─── Dataset content

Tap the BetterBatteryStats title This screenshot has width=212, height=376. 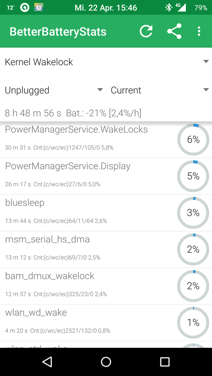[x=58, y=32]
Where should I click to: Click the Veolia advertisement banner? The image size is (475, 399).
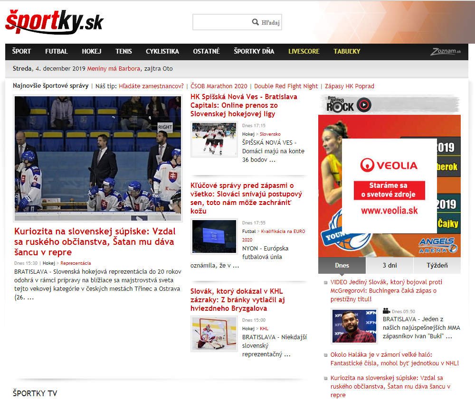click(x=389, y=186)
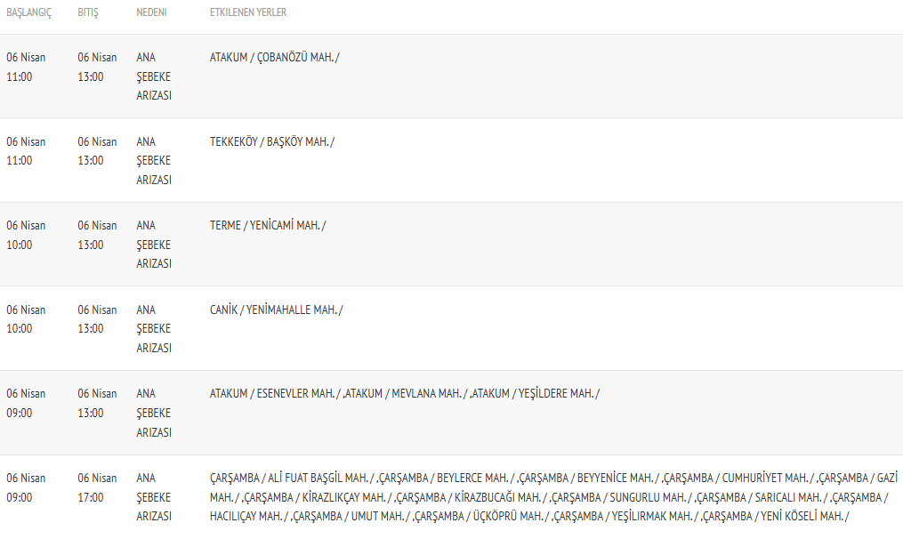Click the fault reason in the Tekkeköy row

pos(154,161)
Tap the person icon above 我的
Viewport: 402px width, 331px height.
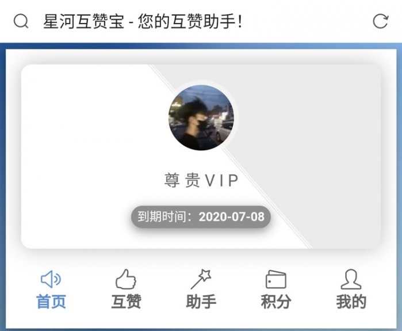point(351,279)
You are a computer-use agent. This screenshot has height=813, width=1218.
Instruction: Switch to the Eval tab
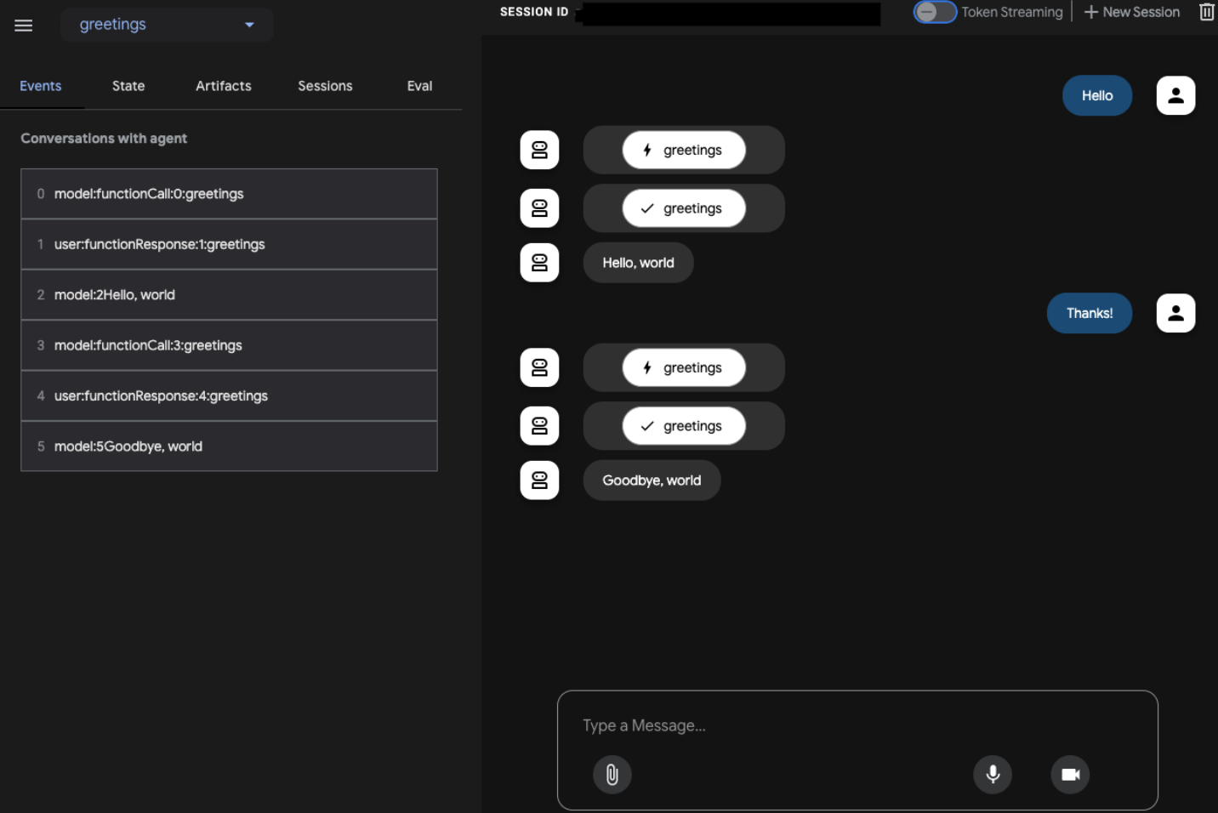pyautogui.click(x=419, y=86)
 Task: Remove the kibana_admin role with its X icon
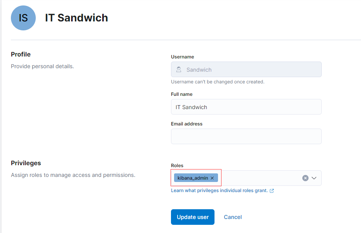coord(212,178)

──────

### Required action
Word for word, copy the lines from the one with "Tap the person icon above 我的" through the end of the entries above, and do not include any picture.

### Solved problem
Tap the person icon above 我的
Viewport: 402px width, 331px height.
point(351,279)
You are a computer-use agent. This screenshot has height=813, width=1218.
Instruction: Switch to the Eval tab
pyautogui.click(x=419, y=86)
 Task: Remove the kibana_admin role with its X icon
coord(212,178)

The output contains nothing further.